Have you seen the recent article on Yahoo News? Apparently nearly half of college students “show no significant improvement in the key measures of critical thinking, complex reasoning and writing by the end of their sophomore years.” WHAT?!?
Want to know another troubling finding? How about this one? “Half did not take a single course requiring 20 pages of writing during their prior semester, and one-third did not take a single course requiring even 40 pages of reading per week.” Are you kidding me?

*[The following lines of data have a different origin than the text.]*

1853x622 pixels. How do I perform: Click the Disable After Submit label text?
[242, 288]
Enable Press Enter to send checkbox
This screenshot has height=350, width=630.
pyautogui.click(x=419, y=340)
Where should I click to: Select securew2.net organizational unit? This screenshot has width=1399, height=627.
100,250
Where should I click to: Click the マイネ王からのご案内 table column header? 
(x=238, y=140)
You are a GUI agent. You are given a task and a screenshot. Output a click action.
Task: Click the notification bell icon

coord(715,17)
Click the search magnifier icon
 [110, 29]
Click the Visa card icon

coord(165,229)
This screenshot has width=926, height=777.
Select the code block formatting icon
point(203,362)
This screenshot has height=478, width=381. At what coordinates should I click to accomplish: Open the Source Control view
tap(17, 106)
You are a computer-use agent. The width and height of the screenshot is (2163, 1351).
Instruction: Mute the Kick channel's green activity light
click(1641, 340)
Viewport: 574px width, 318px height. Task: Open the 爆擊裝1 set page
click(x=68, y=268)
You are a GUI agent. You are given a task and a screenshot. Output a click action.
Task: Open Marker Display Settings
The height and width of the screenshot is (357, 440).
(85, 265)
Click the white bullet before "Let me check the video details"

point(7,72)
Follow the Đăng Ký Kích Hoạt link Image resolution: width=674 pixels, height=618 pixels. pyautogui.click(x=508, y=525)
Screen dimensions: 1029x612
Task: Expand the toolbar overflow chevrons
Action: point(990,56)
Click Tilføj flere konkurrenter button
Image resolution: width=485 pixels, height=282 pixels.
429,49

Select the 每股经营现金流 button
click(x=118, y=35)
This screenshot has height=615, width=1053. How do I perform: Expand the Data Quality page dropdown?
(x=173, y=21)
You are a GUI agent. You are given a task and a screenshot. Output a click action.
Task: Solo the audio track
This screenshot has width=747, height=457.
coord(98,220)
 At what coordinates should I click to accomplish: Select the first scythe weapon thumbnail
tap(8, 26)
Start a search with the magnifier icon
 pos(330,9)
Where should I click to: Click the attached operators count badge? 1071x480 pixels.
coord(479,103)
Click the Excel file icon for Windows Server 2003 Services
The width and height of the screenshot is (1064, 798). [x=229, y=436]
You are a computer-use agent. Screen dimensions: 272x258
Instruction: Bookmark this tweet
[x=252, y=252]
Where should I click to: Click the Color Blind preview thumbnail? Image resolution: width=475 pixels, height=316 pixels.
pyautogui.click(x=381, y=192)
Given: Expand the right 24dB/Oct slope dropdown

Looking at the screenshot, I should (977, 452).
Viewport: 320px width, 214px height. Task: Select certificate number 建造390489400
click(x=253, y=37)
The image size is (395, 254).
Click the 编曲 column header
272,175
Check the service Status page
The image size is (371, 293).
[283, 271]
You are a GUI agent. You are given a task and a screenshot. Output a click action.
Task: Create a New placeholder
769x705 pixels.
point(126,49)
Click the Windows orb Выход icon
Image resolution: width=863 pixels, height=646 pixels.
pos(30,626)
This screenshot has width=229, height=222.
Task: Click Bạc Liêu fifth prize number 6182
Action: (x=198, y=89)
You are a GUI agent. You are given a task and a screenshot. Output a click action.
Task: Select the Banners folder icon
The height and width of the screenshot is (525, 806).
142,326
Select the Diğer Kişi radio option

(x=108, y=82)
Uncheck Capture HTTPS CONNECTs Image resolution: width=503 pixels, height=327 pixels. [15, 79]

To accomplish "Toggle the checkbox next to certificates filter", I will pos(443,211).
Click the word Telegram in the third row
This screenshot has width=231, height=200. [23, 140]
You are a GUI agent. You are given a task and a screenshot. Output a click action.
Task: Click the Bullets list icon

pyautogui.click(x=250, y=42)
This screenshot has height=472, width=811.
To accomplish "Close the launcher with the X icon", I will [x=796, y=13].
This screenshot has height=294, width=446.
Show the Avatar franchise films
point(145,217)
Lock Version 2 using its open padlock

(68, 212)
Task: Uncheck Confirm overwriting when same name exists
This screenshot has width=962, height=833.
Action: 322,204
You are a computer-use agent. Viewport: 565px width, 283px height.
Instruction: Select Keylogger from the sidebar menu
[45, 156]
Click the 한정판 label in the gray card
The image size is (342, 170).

Ok, we’ve all been told that a college education is the key to higher earnings and general success in life. Parents so firmly believe this that some seriously jeopardize their own financial well-being to pay for their kids to go to college. I have a money saving idea - DON’T! Unless your present and future (think retirement years) finances are in excellent shape (think no debt and plenty of savings) AND your kid is a super-serious, motivated student with a definite plan, let the kids pay their own way. How’s that for saving big on college costs? Are you being remiss in your duties as a parent? NO! They may defer higher education for several years but they will go when and if it actually becomes important to them.
Now before anyone gets too upset about my stance, let me give a little backstory here. I went to college in my 30s and maintained a 4.0 (with the exception of one class toward the very end) while earning a BA in Business Management. I was also a single parent and worked at least half time (usually more). What I noticed was that for many of my younger classmates, college was simply an acceptable way to extend the fun of the teen years (think supported by parents) and delay taking on adult responsibilities (think get a job and pay your own bills). This was not the case with every student, of course, but seemed a common theme.
So do yourself and your kids a huge favor. Take care of your finances so that you are comfortable during your later years and train them throughout their childhood and teen years to become self-sufficient adults. You see, it’s a win/win - if something should go wrong on either side, the other will most likely be in a position to step in and help.